Published 31 May, 2008 12:00am

European fishermen, truckers protest over rising fuel prices

LONDON, May 30: Spanish fishermen handed out free fish while European truckers and seamen from Portugal to Bulgaria blocked roads and ports on Friday, demanding government action to curb rising fuel prices.

Thailand became the latest Asian state to buckle under pressure, its state-run refineries agreeing to supply cheaper diesel to private bus operators after a day of strikes.

In Madrid, a crowd of mostly elderly men and women scrambled for fish being handed out from the back of two small trucks near the capital’s Fisheries’ Ministry.

The action was designed to show that with fuel prices at their current level, fishermen were practically giving away fish, Javier Garat, secretary-general of fishermen’s union Cepesca said.

“This situation is unsustainable,” said Elias Eijo, 38, one of four brothers who operate a fishing boat in Galicia, on the Atlantic coast of north-western Spain.

He said fuel costs and meagre fish prices driven down by imports meant crew-members wages had plummeted and he and his brothers had no money to repair their boat.

“Right now we’re earning nothing.
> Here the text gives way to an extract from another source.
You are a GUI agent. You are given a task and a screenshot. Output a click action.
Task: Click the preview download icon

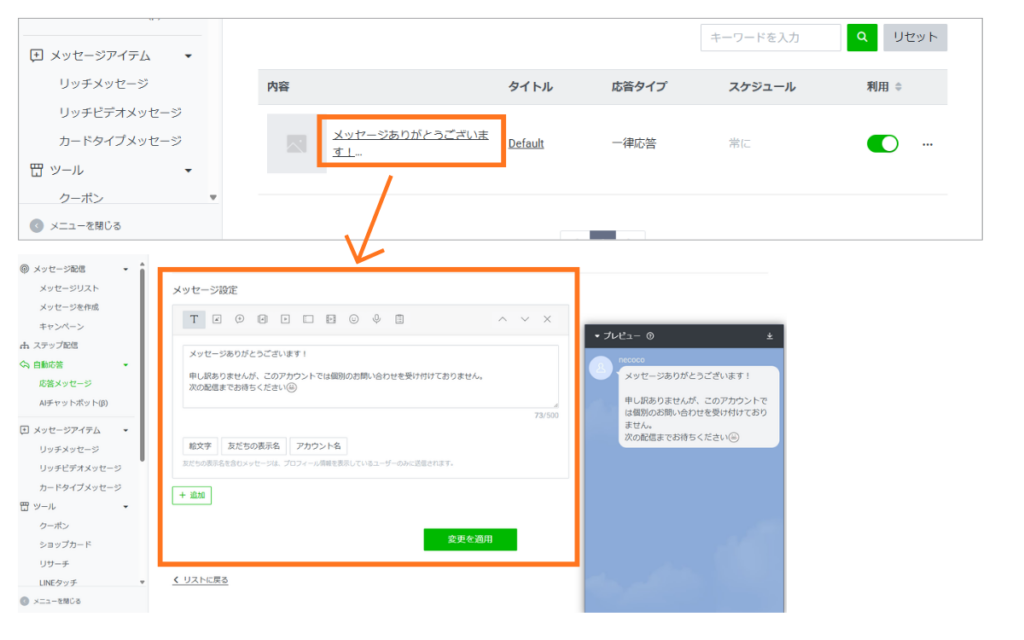click(769, 336)
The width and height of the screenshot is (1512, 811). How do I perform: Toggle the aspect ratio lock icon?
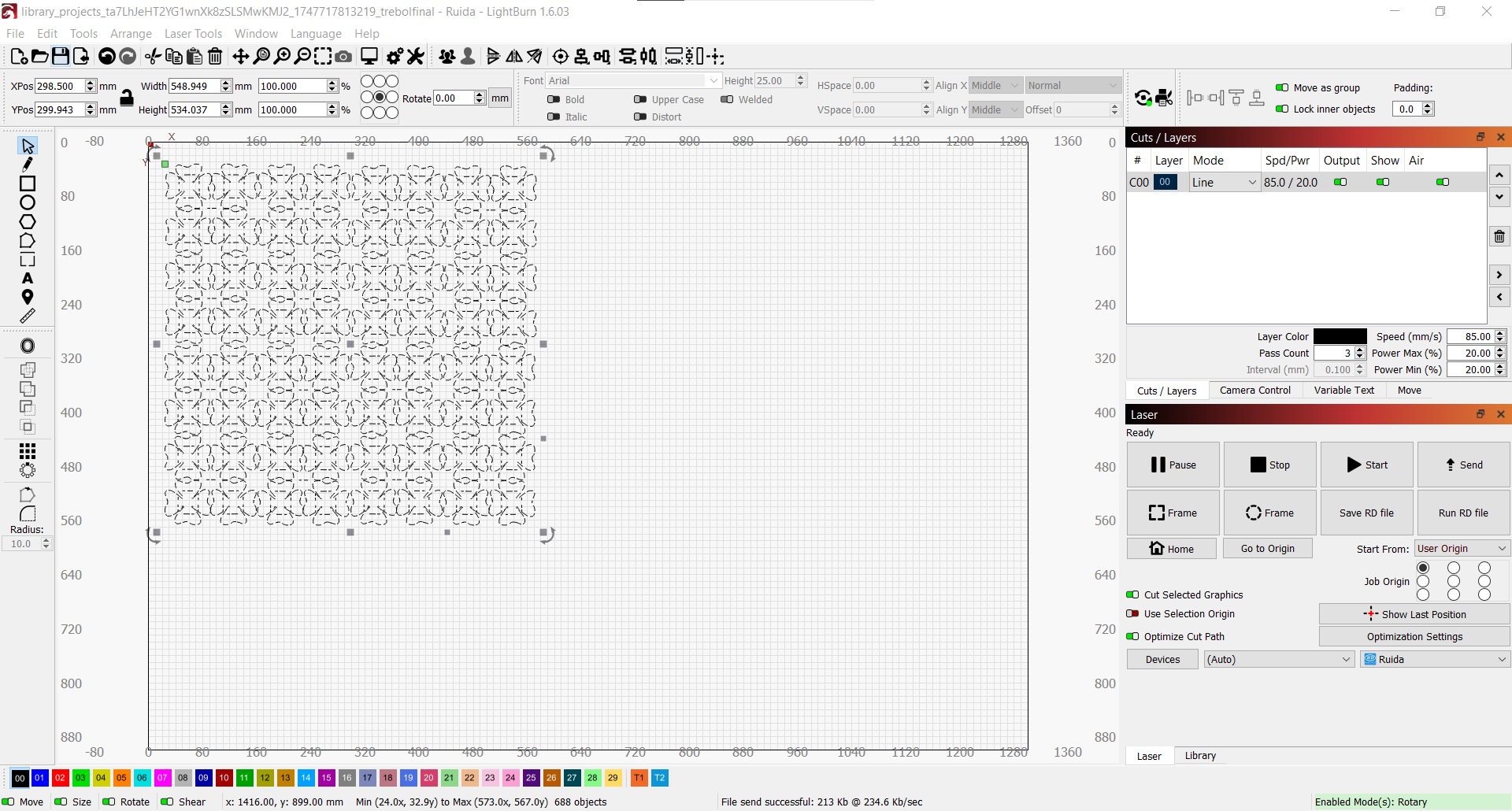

How do we live? We don’t, that’s why we are here,” he said pointing to the ministry, shrouded in coloured fumes from protesters’ smoke bombs.

Some fishermen threaten to block harbours, as their French counterparts have done. Truck drivers are threatening a strike from June 8 and taxi drivers also plan protests.

More than 100 truck drivers converged into a convoy on a ring road of the Bulgarian capital Sofia on Friday demanding excise duty rebates.

Truckers, farmers and fishermen across Europe have launched protests at the climbing cost of oil. US crude climbed back over $127 a barrel on Friday.

France has called on the Group of Eight industrialised nations to act together to restore oil prices to a lower level, warning that economic growth was under threat.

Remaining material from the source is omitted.